**Assignment:** From the line containing "Given: Expand the" down to the last line of the listing, quote everything word for word, and nothing else, keeping pictures out.

*** Begin section ***

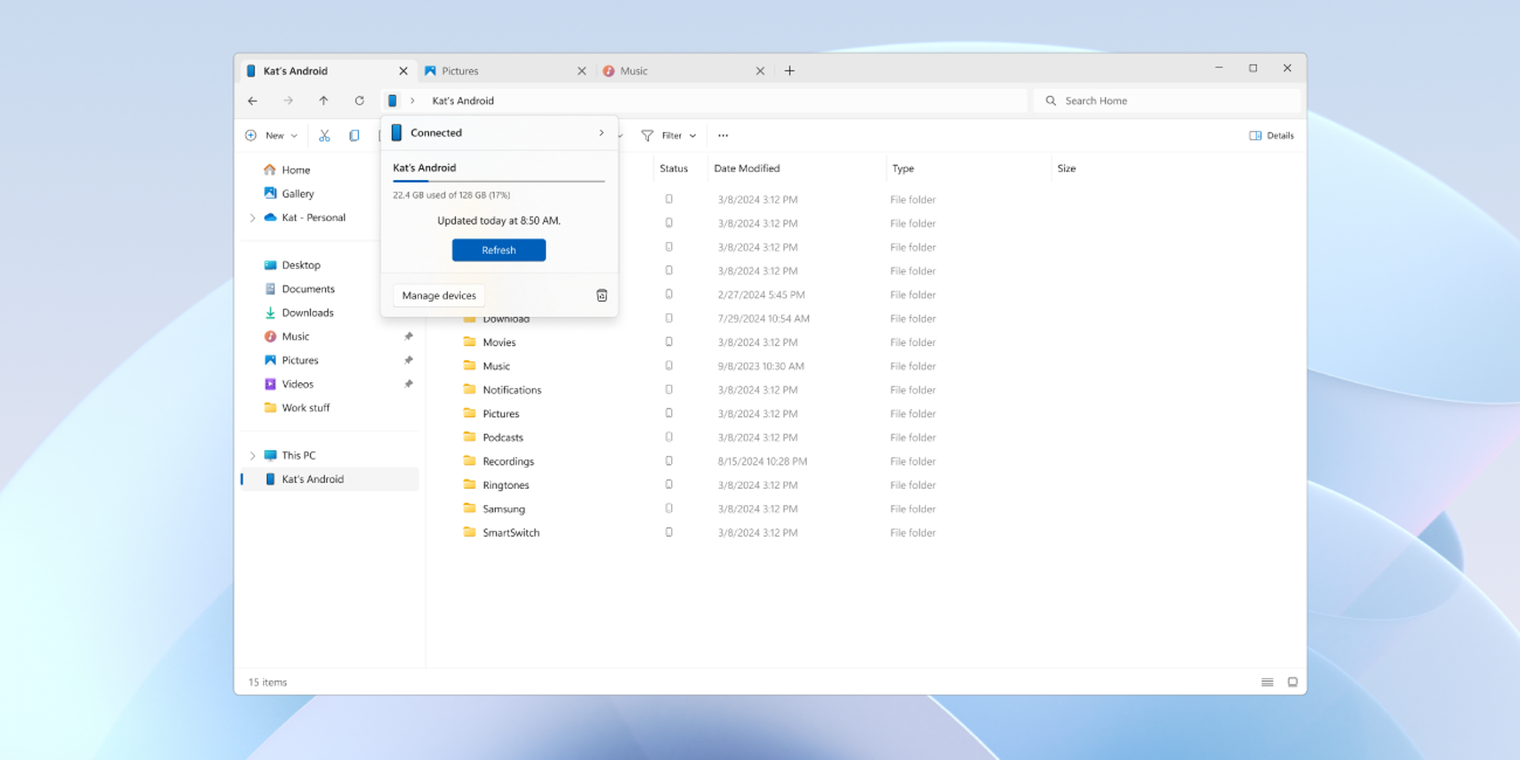Expand This PC in the sidebar

pyautogui.click(x=252, y=455)
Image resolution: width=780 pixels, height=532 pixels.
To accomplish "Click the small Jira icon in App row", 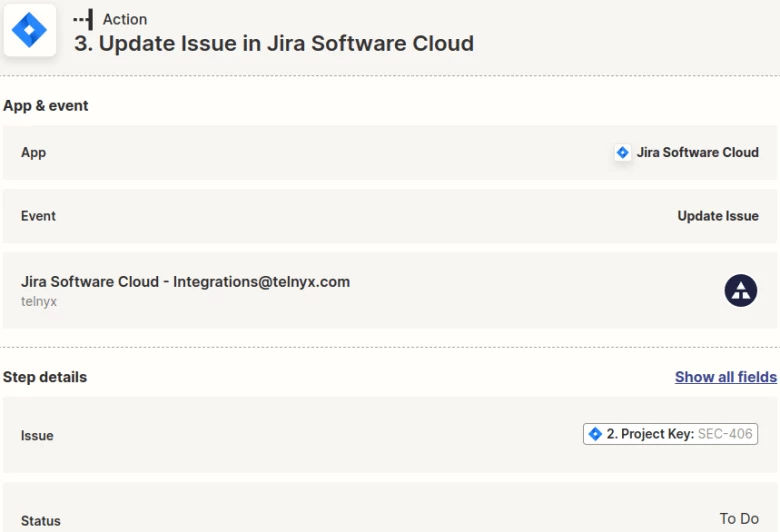I will [622, 153].
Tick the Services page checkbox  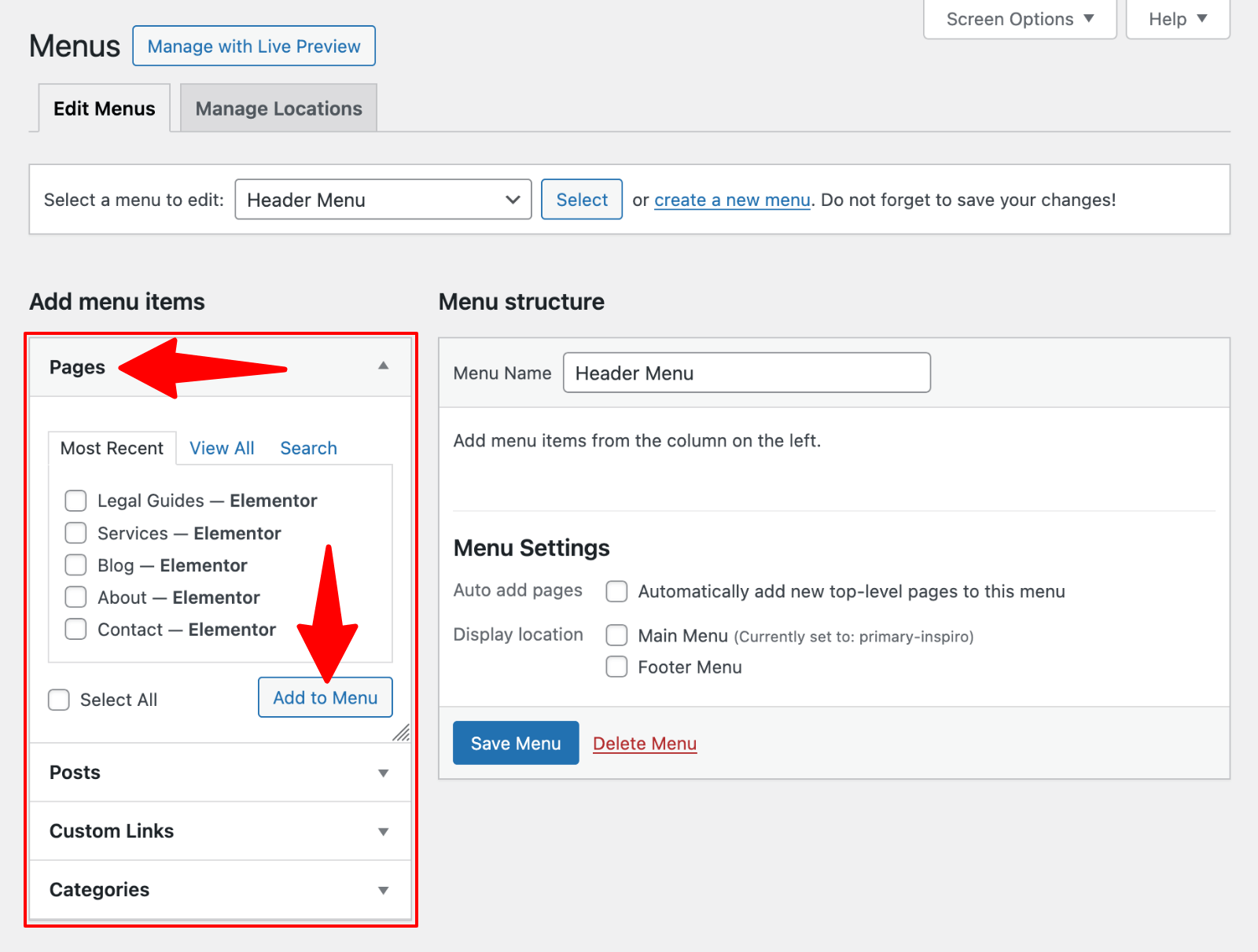(75, 533)
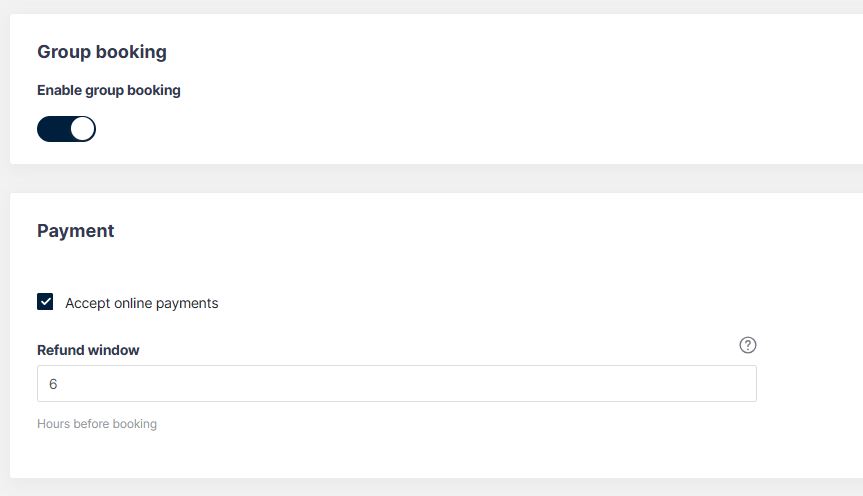Viewport: 863px width, 496px height.
Task: Click the dark track of group booking switch
Action: coord(53,129)
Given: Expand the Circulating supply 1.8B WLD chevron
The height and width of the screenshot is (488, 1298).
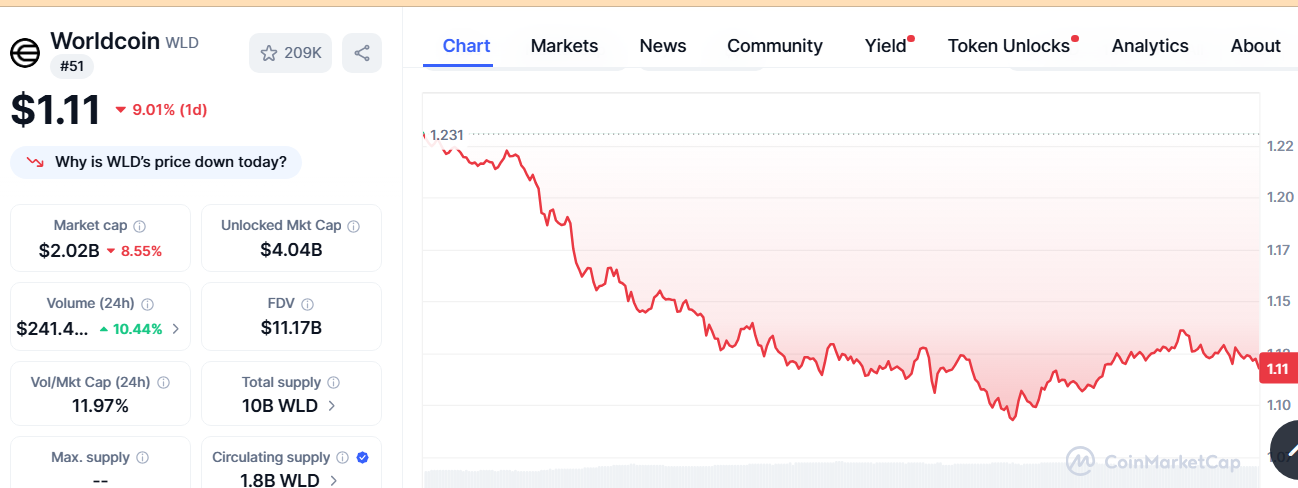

*** End section ***

**Exercise output:**
Given: Expand the Circulating supply 1.8B WLD chevron
The height and width of the screenshot is (488, 1298).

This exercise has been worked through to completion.